INSTRUCTIONS TO FOLLOW: In the text below on the Islamic Centre Jamiyah, reproduce the part from "The Islamic Centre" up to and including "opened in 1985.", substituting "lecture hall" for "conference hall".

EXTRACT PROVIDED:
Islamic cultural centre located in Geylang, Singapore

The Islamic Centre Jamiyah (Malay: Pusat Islam Jamiyah; Arabic: مركز الجامعة الاسلامي; transliterated Markaz al-Jāmi‘ah al-Islāmī) is an Islamic cultural centre located in Geylang, Singapore. It is the main headquarters of the Jamiyah Singapore organization. Although the centre was established as early as 1932, the current building, which contains a mosque, conference hall, and offices, was opened in 1985.

== History ==
The centre was founded in 1932 as a single-story building. It was destroyed during World War II (1941–1945) and was hence completely rebuilt in 1949. Later in 1967, the centre was rebuilt again and renamed as the King Faisal Muslim Lecture Hall, in recognition of the Faisal bin Abdulaziz Al Saud who financed a complete reconstruction of the place. The centre was then torn down and reconstructed from the ground up in the 1980s, before being reopened in 1985 as a new four-storey building which contained a mosque, offices and general headquarters for the Jamiyah Singapore organization. The construction of the mosque was financed by the Angullia family that was also responsible for building Masjid Angullia at Farrer Park, Masjid Haji Yusoff at Upper Serangoon, and reconstructing Masjid Kebun Limau at Whampoa. The building was later upgraded in 1997, with three more storeys added to the top of the building.

== Transportation ==
The Jamiyah Islamic Centre is located along Lorong 12 Geylang, with bus services 7, 70 and 197 all leading to Lorong 14 Geylang, the road located just opposite it. The nearest MRT stations are Kallang on the East–West Line, and Stadium on the Circle Line.

INFORMATION GIVEN:
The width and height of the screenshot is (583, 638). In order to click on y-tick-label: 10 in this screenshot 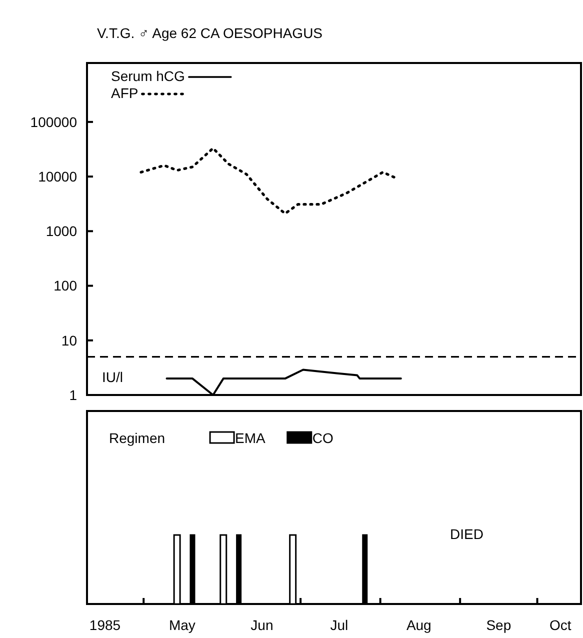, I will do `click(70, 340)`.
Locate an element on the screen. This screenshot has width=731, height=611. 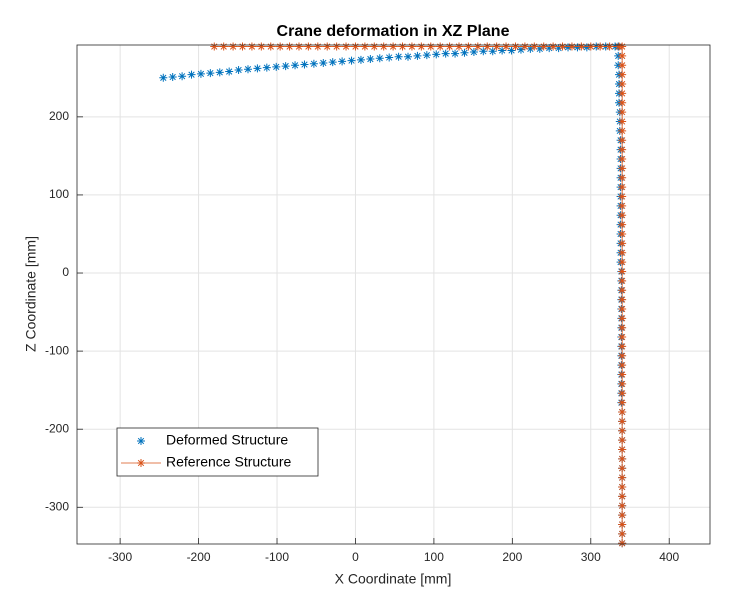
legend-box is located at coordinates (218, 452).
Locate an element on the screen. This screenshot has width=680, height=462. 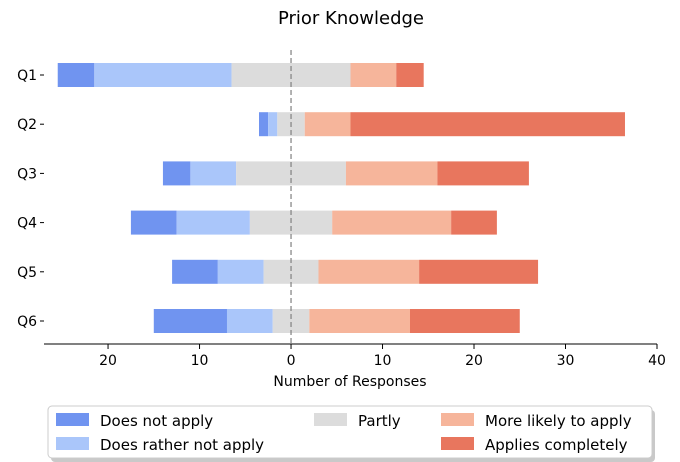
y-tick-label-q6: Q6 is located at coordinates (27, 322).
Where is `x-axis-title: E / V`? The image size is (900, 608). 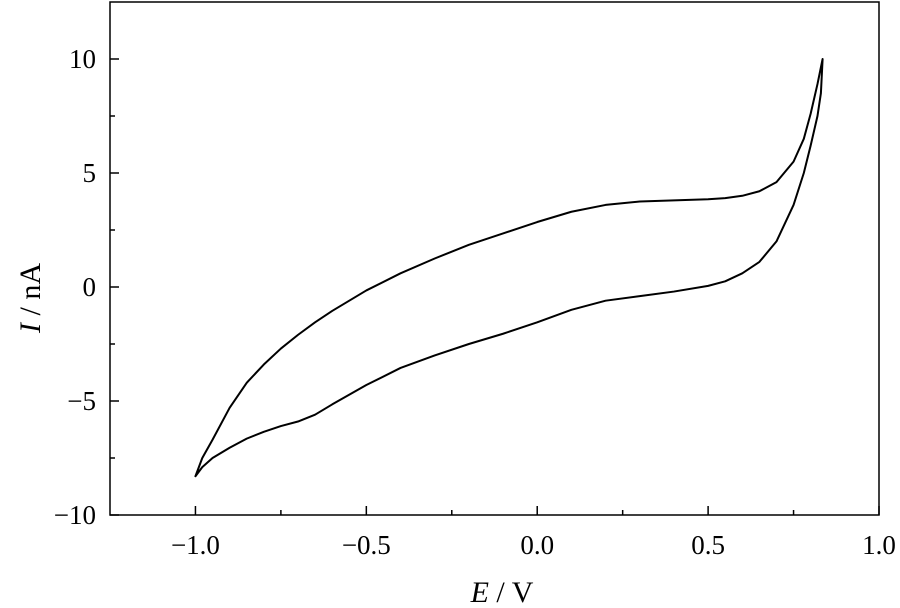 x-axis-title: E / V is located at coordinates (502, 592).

* * *

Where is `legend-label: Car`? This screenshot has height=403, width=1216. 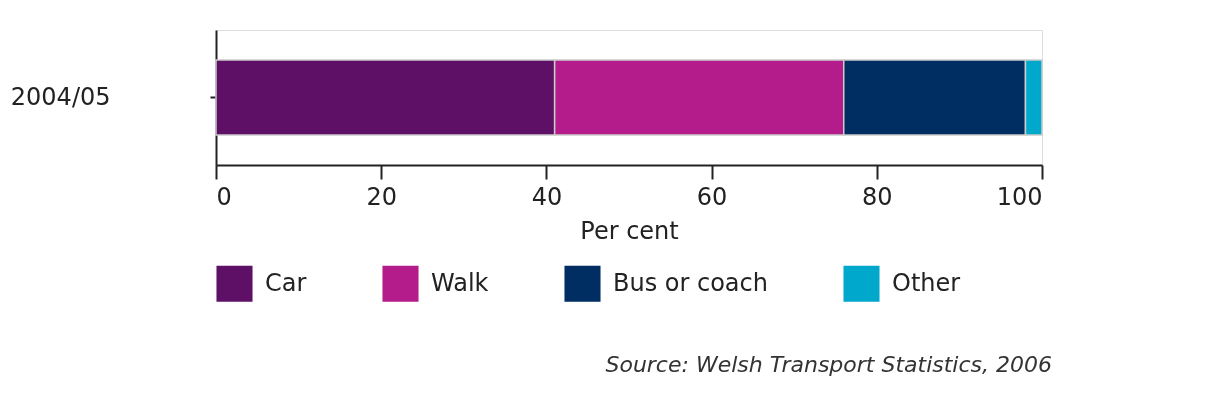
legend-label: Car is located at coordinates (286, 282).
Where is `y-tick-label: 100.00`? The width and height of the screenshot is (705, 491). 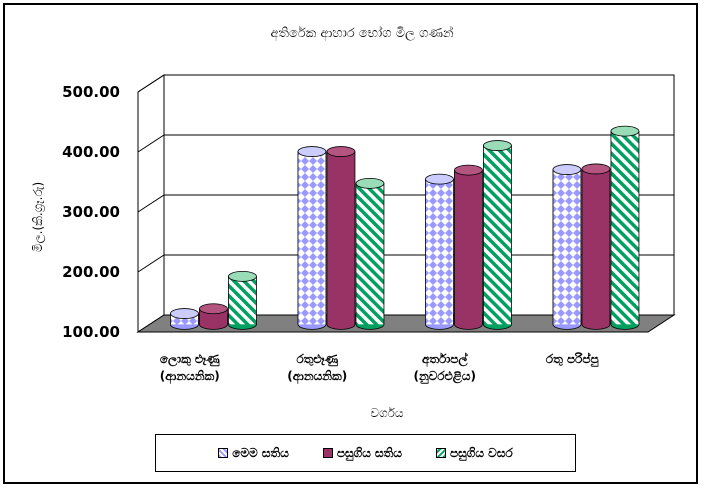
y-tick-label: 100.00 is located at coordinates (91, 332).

==

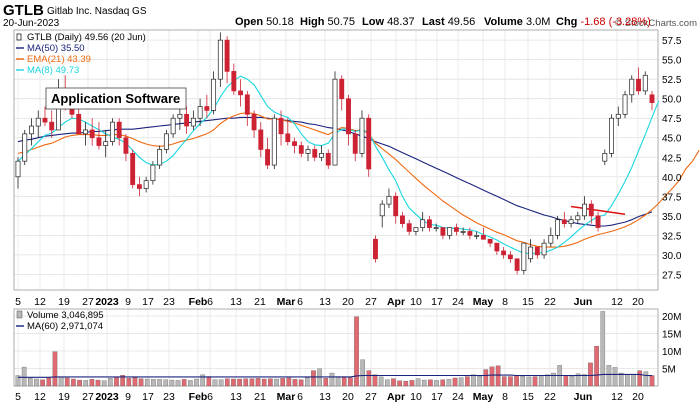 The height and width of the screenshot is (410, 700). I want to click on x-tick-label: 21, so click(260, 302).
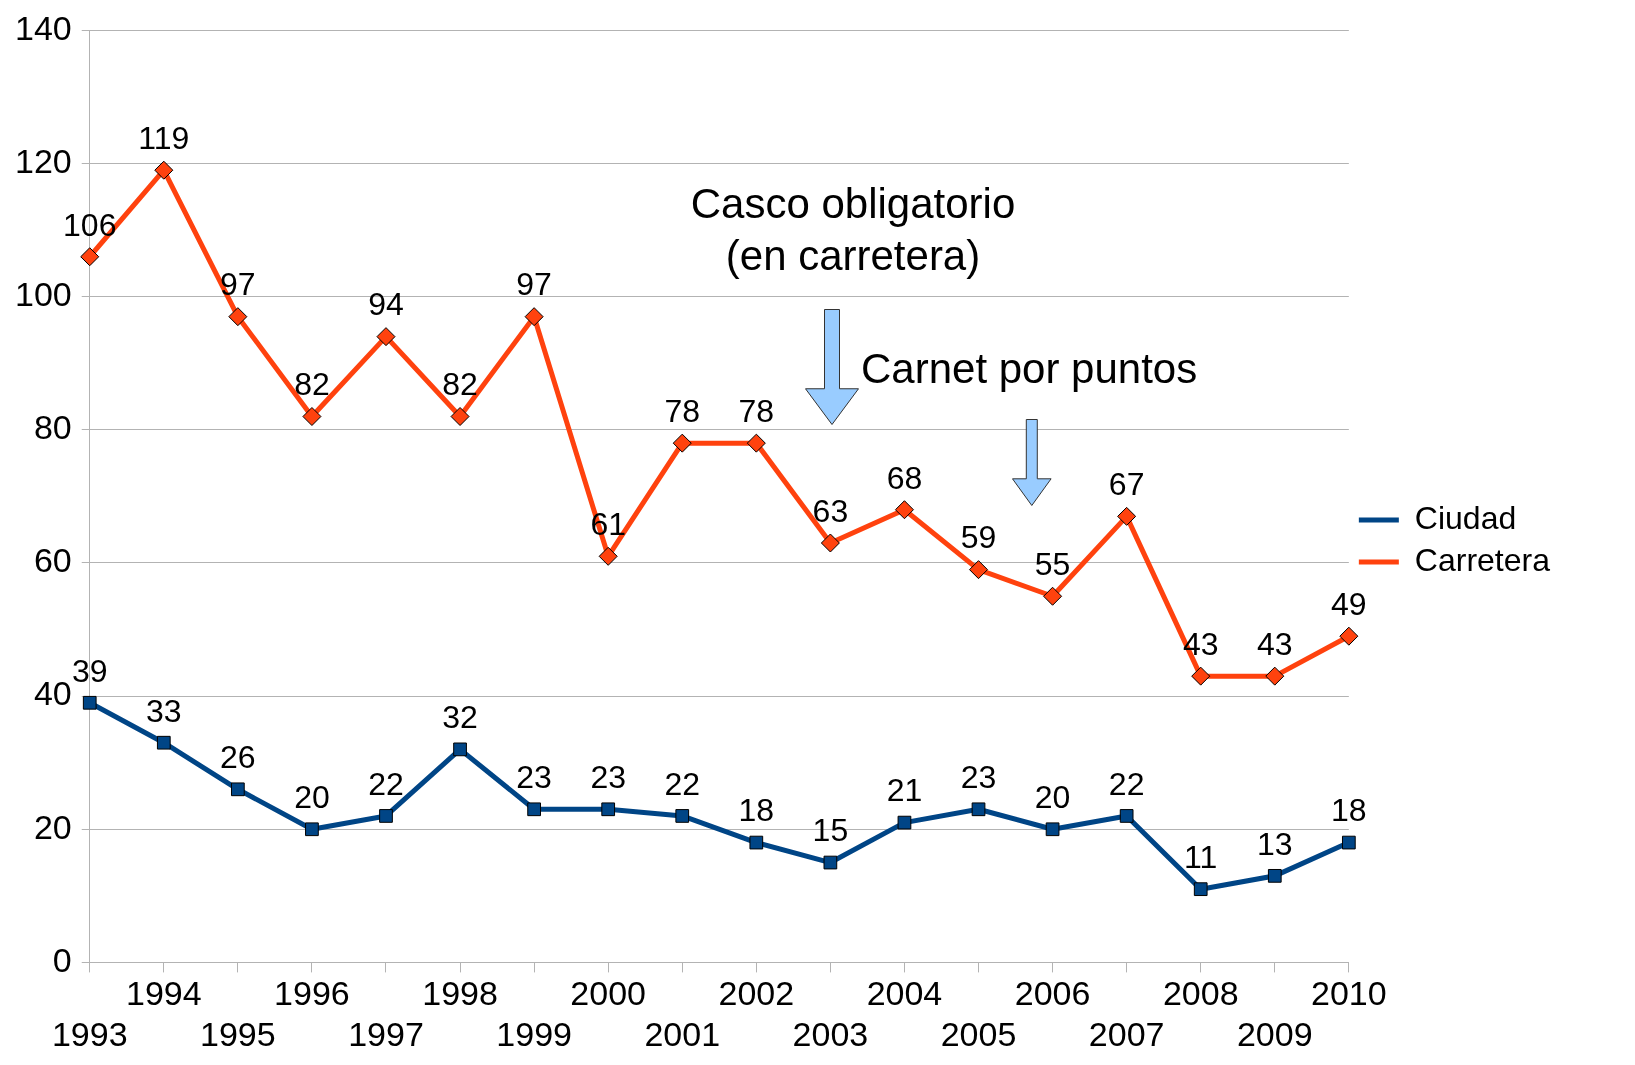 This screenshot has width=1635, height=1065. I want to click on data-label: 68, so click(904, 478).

TASK RESULT:
The Islamic Centre Jamiyah (Malay: Pusat Islam Jamiyah; Arabic: مركز الجامعة الاسلامي; transliterated Markaz al-Jāmi‘ah al-Islāmī) is an Islamic cultural centre located in Geylang, Singapore. It is the main headquarters of the Jamiyah Singapore organization. Although the centre was established as early as 1932, the current building, which contains a mosque, lecture hall, and offices, was opened in 1985.